# Task input
● ● ● ●

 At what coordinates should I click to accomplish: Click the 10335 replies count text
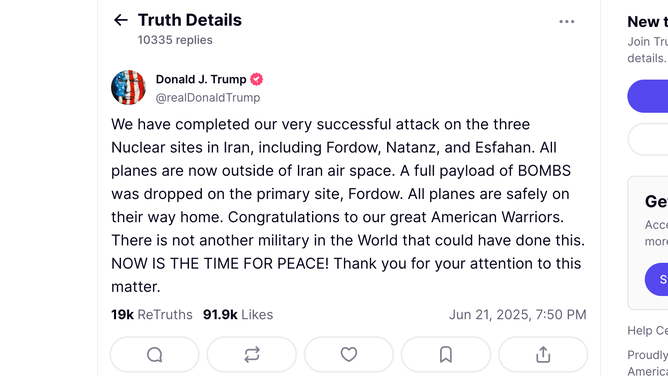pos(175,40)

● ● ● ●

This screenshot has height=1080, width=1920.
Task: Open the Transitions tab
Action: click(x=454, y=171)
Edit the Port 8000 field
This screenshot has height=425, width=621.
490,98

● ● ● ●

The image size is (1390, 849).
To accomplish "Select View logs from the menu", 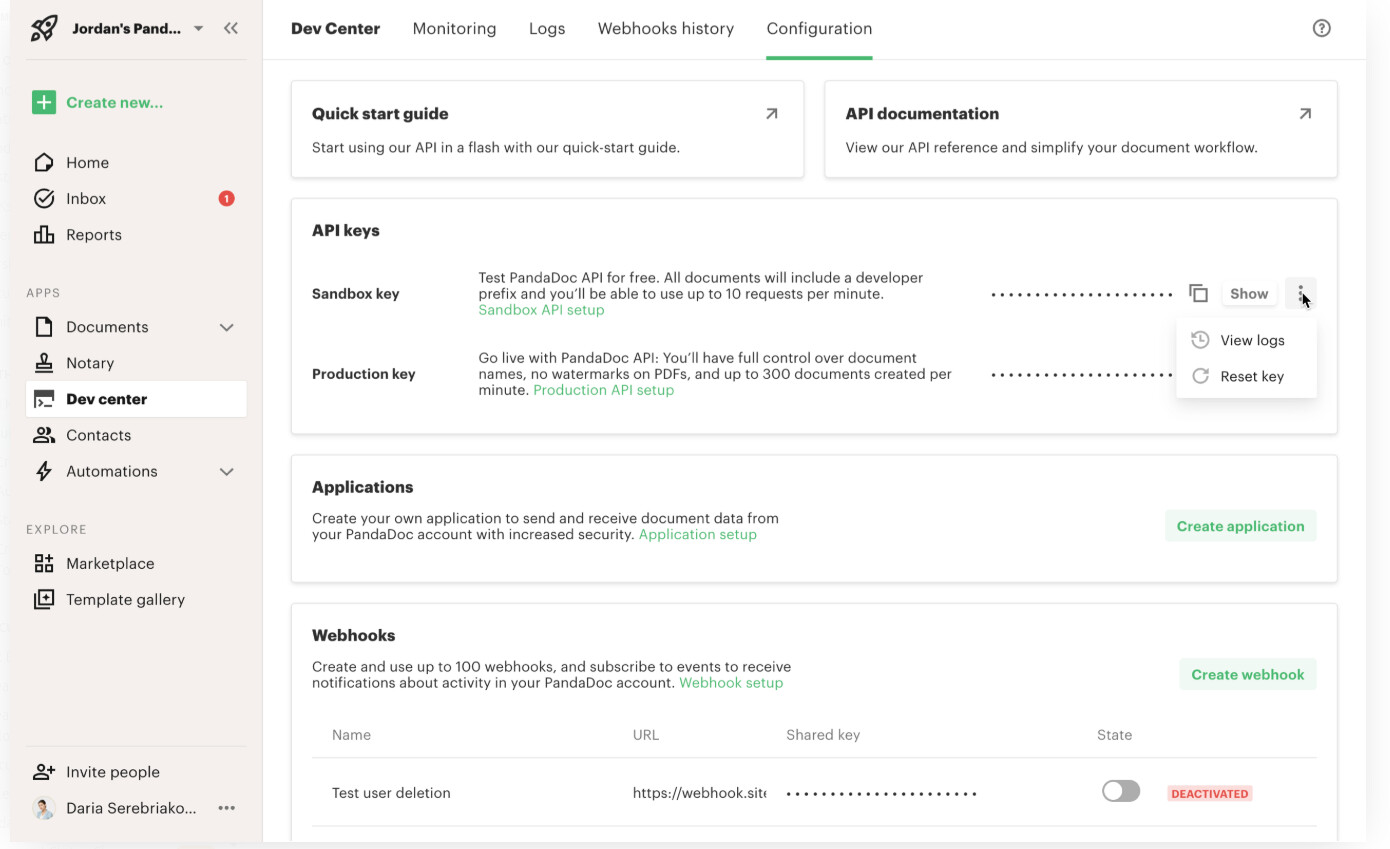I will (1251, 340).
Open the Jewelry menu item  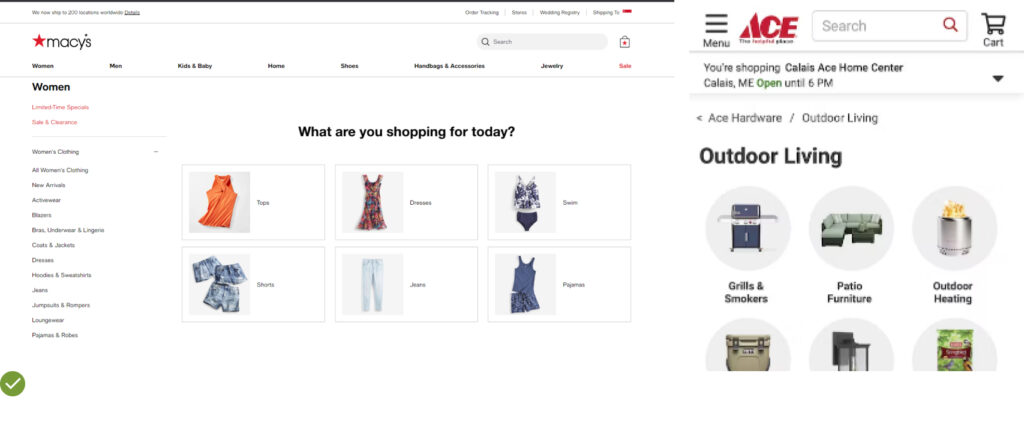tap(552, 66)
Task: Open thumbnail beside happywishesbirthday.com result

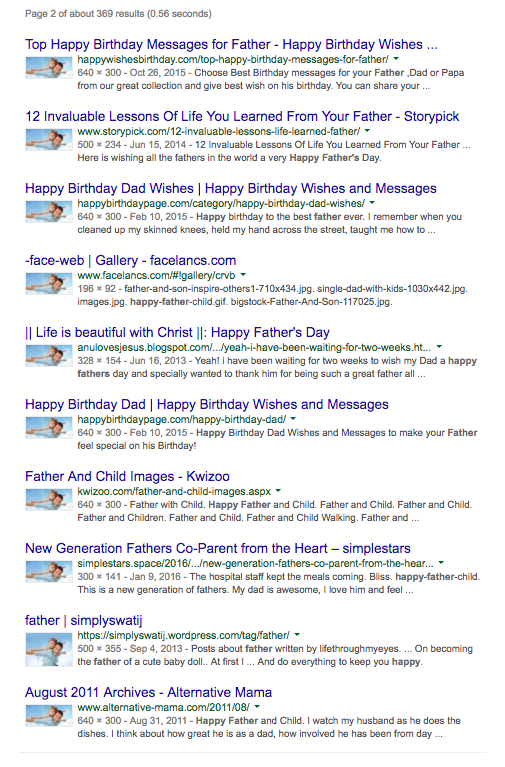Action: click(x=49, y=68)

● ● ● ●

Output the material from the line with "At what coordinates" to the line with "pos(175,40)", both included, as a Markdown table with the columns Row and Line. Put the row number in the first column and the line in the second, skip blank lines, and leave out the pictures.

| Row | Line |
|---|---|
| 1 |  At what coordinates should I click to accomplish: Click the 10335 replies count text |
| 2 | pos(175,40) |